Task statement:
From the entries below, retype only the lines from the one with "Select the bottom" through the one with "Where should I", exactly as written.

[Pixel coordinate grounding data]
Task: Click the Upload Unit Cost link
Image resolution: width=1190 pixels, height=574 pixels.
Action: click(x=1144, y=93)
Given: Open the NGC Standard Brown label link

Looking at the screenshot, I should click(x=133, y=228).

==

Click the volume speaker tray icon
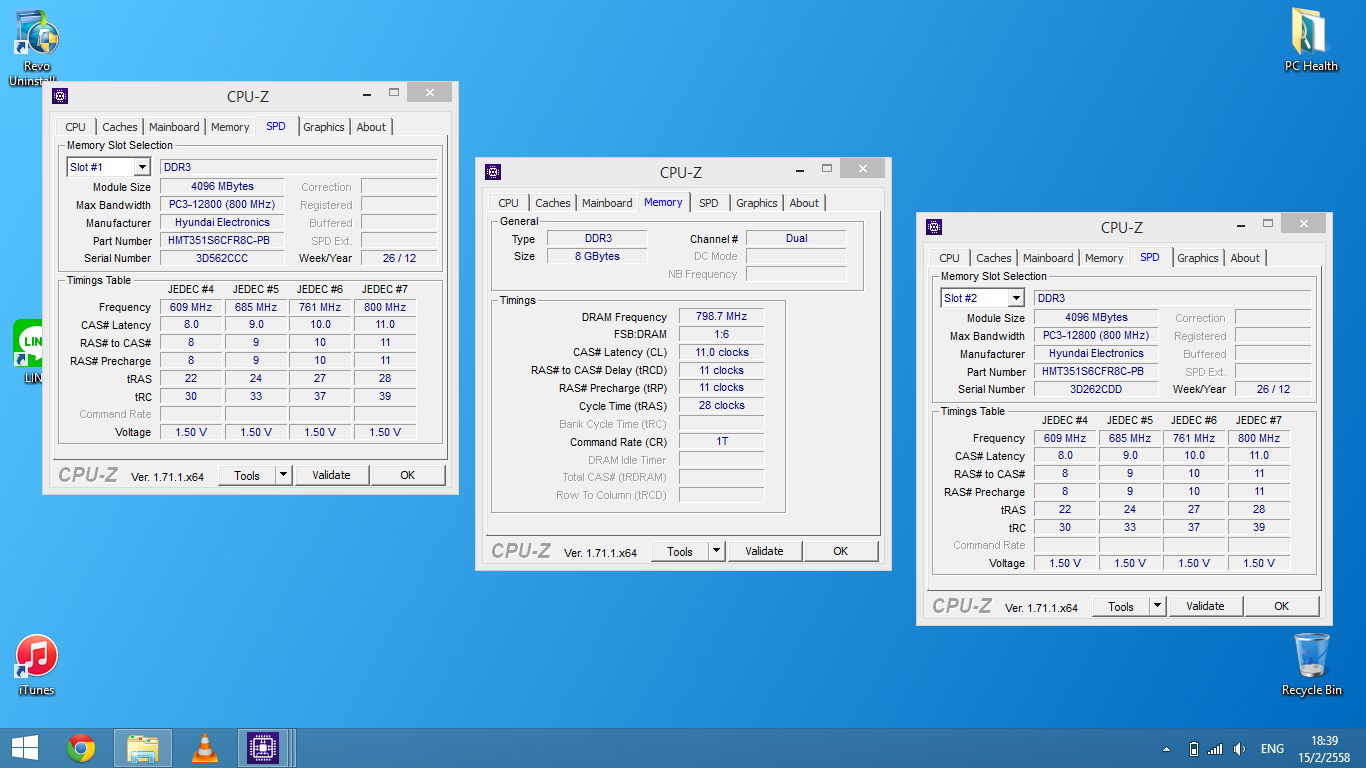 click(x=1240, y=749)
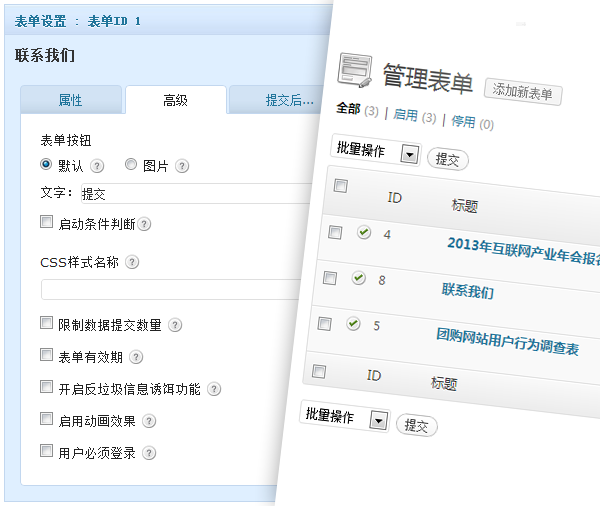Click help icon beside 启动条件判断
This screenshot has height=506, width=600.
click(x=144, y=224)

* * *

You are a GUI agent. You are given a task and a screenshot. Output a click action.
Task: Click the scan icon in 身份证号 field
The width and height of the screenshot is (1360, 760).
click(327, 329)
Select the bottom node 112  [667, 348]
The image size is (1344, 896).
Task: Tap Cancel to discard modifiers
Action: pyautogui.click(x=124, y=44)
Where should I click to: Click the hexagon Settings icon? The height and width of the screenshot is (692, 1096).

Expected answer:
Select the bottom node 112  [667, 348]
The image size is (1344, 896).
Task: Tap Cancel to discard modifiers
Action: pyautogui.click(x=124, y=44)
Where should I click to: Click the hexagon Settings icon? The height and width of the screenshot is (692, 1096).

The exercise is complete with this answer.